Re: [PATCH v1] sysctl: Allow change system v ipc sysctls inside ipc namespace

From: Alexey Gladkov
Date: Tue Aug 16 2022 - 11:49:02 EST


On Mon, Jul 25, 2022 at 11:16:07AM -0500, Eric W. Biederman wrote:
> Alexey Gladkov <legion@xxxxxxxxxx> writes:
>
> > Rootless containers are not allowed to modify kernel IPC parameters such
> > as kernel.msgmnb.
> >
> > It seems to me that we can allow customization of these parameters if
> > the user has CAP_SYS_RESOURCE in that ipc namespace.
> >
> > CAP_SYS_RESOURCE is already needed in order to overcome mqueue limits
> > (msg_max and msgsize_max).
>
>
> For changing the permissions on who can modify the SysV limits, I don't
> think this change is safe.
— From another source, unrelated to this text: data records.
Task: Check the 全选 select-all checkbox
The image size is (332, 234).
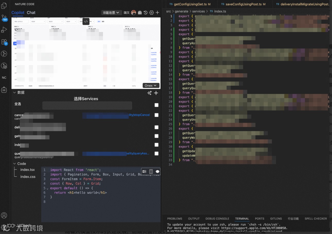Action: click(156, 105)
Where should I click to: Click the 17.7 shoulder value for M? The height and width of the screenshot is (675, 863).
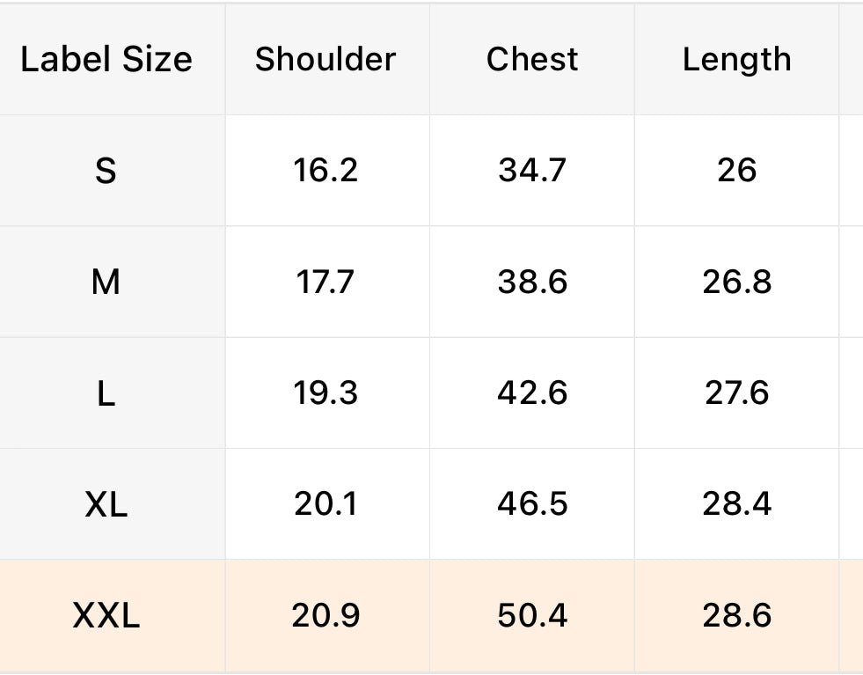click(325, 282)
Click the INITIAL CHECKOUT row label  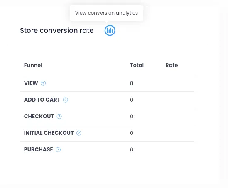49,133
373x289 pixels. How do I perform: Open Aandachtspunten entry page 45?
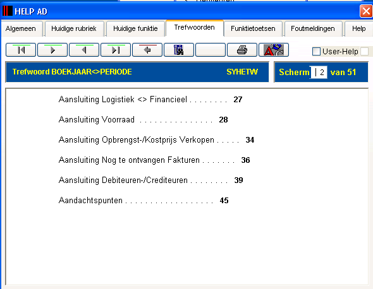(x=144, y=201)
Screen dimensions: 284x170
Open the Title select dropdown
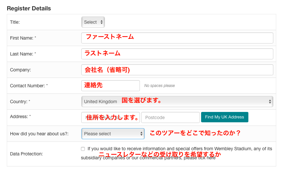[x=93, y=22]
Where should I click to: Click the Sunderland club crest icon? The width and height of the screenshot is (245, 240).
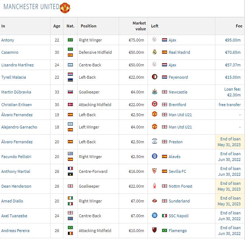pos(154,201)
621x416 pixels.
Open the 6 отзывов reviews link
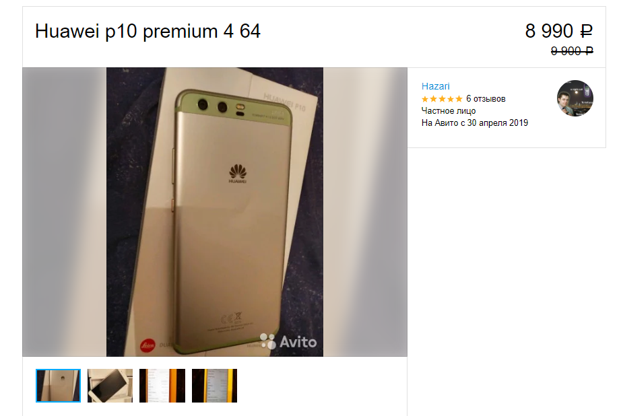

I don't see anything that will prevent abuse
> if anyone can modify these limits. Replacing the ordinary unix DAC
> permission check with ns_capable will allow anyone to modify the limits.

All limits are set to almost maximum values - ULONG_MAX. Limit values
are not inherited and are counted in the each ipc namespace (shm_tot is
not global and is located in ipc_ns). In fact, limits are disabled by
default. They can only be reduced.

> That said there is RLIMIT_MSGQUEUE that limits the posix messages queues
> so those should be safe to allow anyone to modify their limits.
>
> The code in mqueue_get_inode is where that limiting happens.
>
> For the posix message queues all that should be needed is to change the
> owner of the sysctl files from the global root to the user namespace
> root. There are also two capable calls in ipc/mqueue.c that can
> probably be changed to ns_capable calls.
>
>
> The only posix message queue limit that I don't immediately see
> something that will prevent abuse of is /proc/sys/fs/mqueue/queus_max.
> That probably still runs into RLIMIT_MSGQUEUE somewhere but it was
> not immediately obvious at first glance.

Everything always ends in mqueue_get_inode. In mqueue_create_attr we
check mq_queues_max and call mqueue_get_inode almost immediately.

I suggest allowing root in user namespace to change ipc namespace
limits.

--

Alexey Gladkov (3):
sysctl: Allow change system v ipc sysctls inside ipc namespace
sysctl: Allow to change limits for posix messages queues
docs: Add information about ipc sysctls limitations

Documentation/admin-guide/sysctl/kernel.rst | 14 ++++++--
ipc/ipc_sysctl.c | 34 ++++++++++++++++---
ipc/mq_sysctl.c | 36 +++++++++++++++++++++
3 files changed, 76 insertions(+), 8 deletions(-)

--
2.33.4